Она снова немного помолчала.

– Конечно, так прямодушнее. Не бойся, что я не буду прямодушной. Посылай письма на любой адрес, какой захочешь, – продолжала она. – Я стану гордиться, когда все узнают, что ты мне пишешь.

Деншер обдумывал ее слова, чтобы добиться окончательной ясности.

– Даже если это и в самом деле навлечет инквизицию?

Ну что сказать? Окончательная ясность теперь наполнила и все существо Кейт.

– Я не страшусь инквизиции. Если она спросит, есть ли между нами что-либо определенное, я точно знаю, что ей отвечу.

– Что я, разумеется, совершенно схожу по тебе с ума?

– Что я тебя люблю так, как никогда в жизни не полюблю никого другого, и она может делать по этому поводу все, что ей заблагорассудится.

Это было сказано так прекрасно, что стало подобно новому заверению в ее доверии, чья полнота сломала все преграды; а в результате ее собеседник в свою очередь одарил ее таким долгим взглядом, что у нее хватило времени добавить: – Но ведь она с тем же успехом может спросить и тебя.

– Да я ведь буду далеко.

– Тогда – как только ты вернешься.

– Вот тогда-то мы с тобой и порадуемся по-настоящему, – сказал Деншер. – Однако я чувствую, – чистосердечно прибавил он, – что, исходя из ее главной теории, из соображений ее высшей политики, она меня не спросит. Она меня помилует. Мне не придется ей лгать.

– Все это достанется мне?

– Все – тебе! – ласково засмеялся Деншер.

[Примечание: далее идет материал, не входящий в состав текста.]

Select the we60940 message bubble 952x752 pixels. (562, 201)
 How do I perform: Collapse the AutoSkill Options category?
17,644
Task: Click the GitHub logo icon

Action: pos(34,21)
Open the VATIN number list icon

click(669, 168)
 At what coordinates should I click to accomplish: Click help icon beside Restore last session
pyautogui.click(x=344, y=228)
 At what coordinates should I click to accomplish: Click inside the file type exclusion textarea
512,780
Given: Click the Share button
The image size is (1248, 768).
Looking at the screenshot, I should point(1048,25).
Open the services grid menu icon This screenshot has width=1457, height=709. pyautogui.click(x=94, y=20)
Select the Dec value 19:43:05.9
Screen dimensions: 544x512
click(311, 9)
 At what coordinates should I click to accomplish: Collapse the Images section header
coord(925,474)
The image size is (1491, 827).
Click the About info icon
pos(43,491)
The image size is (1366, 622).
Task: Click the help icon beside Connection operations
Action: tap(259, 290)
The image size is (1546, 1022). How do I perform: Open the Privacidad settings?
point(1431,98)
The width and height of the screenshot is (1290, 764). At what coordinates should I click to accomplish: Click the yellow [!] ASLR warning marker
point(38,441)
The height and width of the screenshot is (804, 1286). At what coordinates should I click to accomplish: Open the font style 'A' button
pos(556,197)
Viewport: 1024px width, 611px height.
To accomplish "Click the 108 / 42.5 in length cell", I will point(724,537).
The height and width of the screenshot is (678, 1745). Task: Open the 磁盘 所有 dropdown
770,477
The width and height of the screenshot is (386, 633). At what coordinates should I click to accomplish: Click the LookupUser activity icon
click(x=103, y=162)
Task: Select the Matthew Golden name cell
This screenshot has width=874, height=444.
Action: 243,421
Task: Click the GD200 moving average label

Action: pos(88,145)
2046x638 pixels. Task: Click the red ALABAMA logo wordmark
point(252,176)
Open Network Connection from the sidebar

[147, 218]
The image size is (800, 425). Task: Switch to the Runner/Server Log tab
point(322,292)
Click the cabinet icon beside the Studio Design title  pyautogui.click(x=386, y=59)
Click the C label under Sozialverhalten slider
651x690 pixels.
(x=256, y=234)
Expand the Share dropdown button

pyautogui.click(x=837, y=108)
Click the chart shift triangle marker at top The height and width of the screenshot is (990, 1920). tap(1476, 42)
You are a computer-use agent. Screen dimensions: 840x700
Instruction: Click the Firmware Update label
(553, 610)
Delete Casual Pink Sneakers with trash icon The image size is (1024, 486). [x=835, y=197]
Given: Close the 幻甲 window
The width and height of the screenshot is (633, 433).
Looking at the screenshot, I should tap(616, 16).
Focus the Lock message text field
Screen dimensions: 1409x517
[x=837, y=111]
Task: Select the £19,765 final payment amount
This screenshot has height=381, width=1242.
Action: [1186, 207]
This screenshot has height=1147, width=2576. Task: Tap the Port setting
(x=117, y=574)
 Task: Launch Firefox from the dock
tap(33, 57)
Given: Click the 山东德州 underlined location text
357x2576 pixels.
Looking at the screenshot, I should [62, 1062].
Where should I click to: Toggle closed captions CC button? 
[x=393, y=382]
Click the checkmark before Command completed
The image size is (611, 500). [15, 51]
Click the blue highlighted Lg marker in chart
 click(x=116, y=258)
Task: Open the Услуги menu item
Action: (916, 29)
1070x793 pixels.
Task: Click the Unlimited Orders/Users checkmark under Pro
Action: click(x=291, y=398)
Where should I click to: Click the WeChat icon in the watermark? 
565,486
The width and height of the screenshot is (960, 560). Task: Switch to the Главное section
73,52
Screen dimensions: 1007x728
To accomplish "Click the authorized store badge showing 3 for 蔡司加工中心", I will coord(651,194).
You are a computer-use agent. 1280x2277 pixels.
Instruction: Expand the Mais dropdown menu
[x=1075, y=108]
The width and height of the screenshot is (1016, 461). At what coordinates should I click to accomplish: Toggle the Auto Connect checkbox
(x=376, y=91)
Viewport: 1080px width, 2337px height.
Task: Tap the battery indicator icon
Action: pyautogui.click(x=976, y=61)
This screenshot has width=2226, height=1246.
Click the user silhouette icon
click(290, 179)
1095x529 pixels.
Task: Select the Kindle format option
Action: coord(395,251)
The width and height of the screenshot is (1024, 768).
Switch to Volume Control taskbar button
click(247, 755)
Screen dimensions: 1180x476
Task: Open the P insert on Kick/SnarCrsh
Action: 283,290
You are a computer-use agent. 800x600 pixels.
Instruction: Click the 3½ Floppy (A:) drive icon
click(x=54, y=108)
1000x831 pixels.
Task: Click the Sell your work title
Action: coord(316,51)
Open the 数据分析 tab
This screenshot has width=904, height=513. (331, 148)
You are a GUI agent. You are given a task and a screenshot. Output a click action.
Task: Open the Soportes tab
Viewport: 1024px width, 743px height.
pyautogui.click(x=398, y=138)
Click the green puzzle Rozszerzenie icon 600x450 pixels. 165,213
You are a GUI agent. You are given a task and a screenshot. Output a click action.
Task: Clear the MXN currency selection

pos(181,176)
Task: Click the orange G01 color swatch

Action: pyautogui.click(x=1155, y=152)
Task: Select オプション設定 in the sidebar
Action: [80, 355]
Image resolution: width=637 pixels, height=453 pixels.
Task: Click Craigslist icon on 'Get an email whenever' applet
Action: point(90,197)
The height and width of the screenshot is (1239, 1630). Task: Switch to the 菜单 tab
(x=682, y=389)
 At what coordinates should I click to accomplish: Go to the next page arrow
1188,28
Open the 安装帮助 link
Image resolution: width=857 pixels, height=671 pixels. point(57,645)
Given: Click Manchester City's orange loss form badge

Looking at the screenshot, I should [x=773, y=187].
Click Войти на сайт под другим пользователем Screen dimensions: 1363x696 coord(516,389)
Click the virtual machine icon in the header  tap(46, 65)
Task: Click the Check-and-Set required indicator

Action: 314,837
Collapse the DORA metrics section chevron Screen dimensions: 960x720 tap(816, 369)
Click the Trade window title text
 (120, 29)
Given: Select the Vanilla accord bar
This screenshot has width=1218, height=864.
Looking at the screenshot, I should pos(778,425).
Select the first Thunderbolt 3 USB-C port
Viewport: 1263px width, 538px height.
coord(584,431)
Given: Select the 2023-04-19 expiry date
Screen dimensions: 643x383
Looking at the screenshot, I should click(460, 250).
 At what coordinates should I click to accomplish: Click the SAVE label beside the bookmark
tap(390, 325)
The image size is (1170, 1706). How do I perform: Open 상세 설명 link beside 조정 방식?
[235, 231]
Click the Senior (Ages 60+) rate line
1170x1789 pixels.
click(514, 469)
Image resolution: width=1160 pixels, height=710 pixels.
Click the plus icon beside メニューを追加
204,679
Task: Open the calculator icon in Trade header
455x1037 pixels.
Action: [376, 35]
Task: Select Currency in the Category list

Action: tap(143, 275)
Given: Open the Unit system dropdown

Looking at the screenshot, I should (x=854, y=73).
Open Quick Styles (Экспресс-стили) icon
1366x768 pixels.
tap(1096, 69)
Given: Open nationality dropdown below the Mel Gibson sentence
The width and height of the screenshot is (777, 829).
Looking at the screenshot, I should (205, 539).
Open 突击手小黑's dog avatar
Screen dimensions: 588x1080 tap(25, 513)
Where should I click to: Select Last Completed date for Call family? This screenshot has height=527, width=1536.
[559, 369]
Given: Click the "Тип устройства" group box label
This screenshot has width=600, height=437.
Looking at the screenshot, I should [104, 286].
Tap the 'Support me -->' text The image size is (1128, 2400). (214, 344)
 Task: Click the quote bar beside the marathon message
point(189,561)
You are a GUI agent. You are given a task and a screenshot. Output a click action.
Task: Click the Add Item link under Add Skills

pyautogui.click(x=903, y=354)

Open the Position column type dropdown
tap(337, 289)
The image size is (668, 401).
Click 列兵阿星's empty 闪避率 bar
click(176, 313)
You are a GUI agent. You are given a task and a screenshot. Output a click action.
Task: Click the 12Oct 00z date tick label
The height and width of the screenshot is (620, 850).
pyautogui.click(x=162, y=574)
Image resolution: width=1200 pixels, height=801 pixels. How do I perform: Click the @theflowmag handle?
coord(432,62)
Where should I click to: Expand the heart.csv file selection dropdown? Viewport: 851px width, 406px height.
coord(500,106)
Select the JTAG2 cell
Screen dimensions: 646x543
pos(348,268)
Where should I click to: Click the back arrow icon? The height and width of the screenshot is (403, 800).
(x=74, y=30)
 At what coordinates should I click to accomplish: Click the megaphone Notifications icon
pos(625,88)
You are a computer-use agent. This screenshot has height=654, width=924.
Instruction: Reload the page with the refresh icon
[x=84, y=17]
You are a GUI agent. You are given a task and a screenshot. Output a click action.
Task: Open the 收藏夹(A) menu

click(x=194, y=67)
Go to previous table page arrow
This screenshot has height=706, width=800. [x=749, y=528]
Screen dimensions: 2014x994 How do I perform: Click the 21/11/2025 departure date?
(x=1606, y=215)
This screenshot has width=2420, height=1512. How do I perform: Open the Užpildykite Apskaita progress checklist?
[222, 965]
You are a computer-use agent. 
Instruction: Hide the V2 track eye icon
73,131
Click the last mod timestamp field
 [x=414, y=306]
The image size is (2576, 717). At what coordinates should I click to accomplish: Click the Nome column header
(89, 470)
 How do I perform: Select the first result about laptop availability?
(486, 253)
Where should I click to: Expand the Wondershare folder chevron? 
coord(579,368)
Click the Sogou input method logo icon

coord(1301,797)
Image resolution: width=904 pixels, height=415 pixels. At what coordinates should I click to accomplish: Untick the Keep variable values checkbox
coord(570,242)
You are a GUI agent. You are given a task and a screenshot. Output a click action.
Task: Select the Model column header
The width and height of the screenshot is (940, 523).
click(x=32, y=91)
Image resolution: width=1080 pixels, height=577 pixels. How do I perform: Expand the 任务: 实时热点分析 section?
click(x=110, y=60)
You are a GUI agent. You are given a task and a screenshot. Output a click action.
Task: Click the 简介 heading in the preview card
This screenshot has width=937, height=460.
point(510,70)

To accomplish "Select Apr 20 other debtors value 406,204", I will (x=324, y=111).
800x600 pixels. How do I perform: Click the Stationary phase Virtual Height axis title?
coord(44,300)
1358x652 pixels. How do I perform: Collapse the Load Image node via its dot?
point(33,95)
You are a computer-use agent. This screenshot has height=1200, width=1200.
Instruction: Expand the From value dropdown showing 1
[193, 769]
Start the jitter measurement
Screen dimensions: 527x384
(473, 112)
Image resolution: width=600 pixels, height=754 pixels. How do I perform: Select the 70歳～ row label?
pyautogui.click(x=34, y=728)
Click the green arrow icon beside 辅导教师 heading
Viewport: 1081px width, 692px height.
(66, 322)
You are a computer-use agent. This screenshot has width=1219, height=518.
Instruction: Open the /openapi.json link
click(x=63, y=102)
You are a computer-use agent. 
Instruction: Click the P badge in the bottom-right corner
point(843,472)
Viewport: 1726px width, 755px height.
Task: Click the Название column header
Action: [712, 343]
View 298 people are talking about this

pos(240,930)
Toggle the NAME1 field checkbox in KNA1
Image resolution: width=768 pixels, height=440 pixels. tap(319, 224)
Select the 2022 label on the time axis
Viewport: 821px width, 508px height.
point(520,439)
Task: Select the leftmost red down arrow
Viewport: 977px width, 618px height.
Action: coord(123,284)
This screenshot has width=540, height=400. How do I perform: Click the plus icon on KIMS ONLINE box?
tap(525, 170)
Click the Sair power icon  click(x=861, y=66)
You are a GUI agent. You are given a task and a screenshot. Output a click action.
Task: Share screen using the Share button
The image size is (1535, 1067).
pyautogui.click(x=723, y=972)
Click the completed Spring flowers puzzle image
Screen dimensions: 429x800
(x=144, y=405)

Но в следующий момент произошло что-то странное, будто он повел себя чуть слишком чистосердечно. Отмеченное им различие, казалось, подчеркивало возможную, естественную реальность – реальность, не вполне исключавшуюся тем, что сию минуту говорила Кейт о своих намерениях. Ощущалась разница в самой атмосфере, даже если это была всего-навсего обычно предполагаемая разница между мужчиной и женщиной; и смысл случившегося чуть ли не вызвал гнев Кейт. Казалось, она с минуту не могла найтись что сказать, а затем неохотно вернулась к тому, чему она позволила прозвучать минуту назад. Наша молодая женщина, по-видимому, восприняла более серьезно, чем следовало, шутку о том, что способна непринужденно лгать. Однако и это она облекла в изящную форму.

– Мужчины слишком глупы – даже ты. Ты только что не смог понять, что если я стану сама отправлять свои письма, то вовсе не затем, чтобы их прятать, – это было бы просто вульгарно!

– О, ты подсказала правильное слово: ради удовольствия!

– Да, но ты не понял, ты не понимаешь, в чем может быть это удовольствие. Здесь есть тонкости!.. – обронила она более спокойно. – Я имею в виду тонкость понимания, тонкость чувства, тонкость оценки. – И она продолжала: – Нет, мужчины не понимают. Они знают о таких вещах лишь то, что показывают им женщины.

Это была одна из тех речей, нередких в устах Кейт, какие он великодушно, радостно, с большим интересом выслушивал и, как это порой случалось, использовал их содержание. Эта речь снова притянула его к Кейт так близко, как только позволяли условия, в которых они находились.

– Вот это и есть точная причина, почему мы так катастрофически нуждаемся в вас!